Here I am presenting a circuit which is an L network used for matching.On simplifying the circuit the equivalent circuit is shown below.
Now the text says that in the equivalent circuit the imaginary part of the impedance of inductor and capacitor cancels each and the circuit is matched.
Now I am not able to physically visualize both the imaginary impedance cancelling each other.
Can someone explain it in reference to post 3....
source of article...https://www.youtube.com/watch?v=AmwgtCH5fSc
thread url...https://www.edaboard.com/thread27689.html
regards
You have to convert the 1k || -j284 circuit to an equivalent series circuit by applying basic complex arithmetic. (Convert impedance to admittance, add it, convert back to impedance).
I know about the calculations as I watched the video..but what I want to ask is why or how do the imaginary parts of impedance of inductor as well as capacitor cancels each other..... ?
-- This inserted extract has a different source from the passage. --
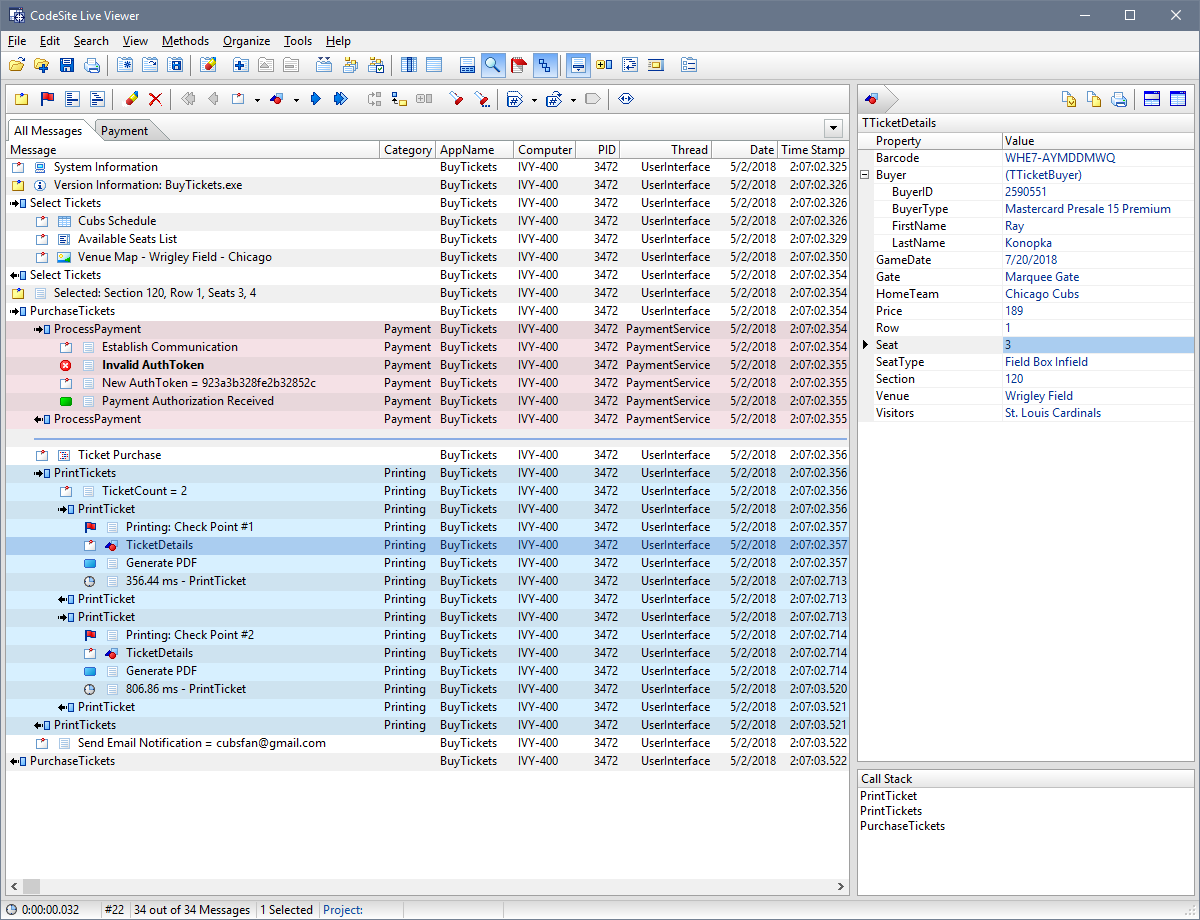
Task: Delete the selected message using the red X
Action: [x=155, y=98]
Not sure if I understand the question correctly. Are you asking about cancellation of positive and negative reactances in general, or specifically for the impedance transformation circuit?
It's simple mathematics, isn't it? You can also sketch phasors if you prefer a more visual method. https://en.wikipedia.org/wiki/Phasor
LC series...
Phase change plays a part.
The inductor causes phase change to frequencies higher than its LR rolloff frequency.
The capacitor causes phase change in the opposite direction. The change is to frequencies lower than its RC rolloff frequency.
The result is to attenuate all frequencies, except that the resonant frequency is attenuated least. Bandwidth might be wide or narrow, depending on L:C ratio, and depending on ohmic resistance in the loop.
At resonant frequency the LC presents its lowest impedance. It may create 'springy action' back and forth, if the source is low impedance. If Q is very high the result can be to boost amplitude of the resonant frequency.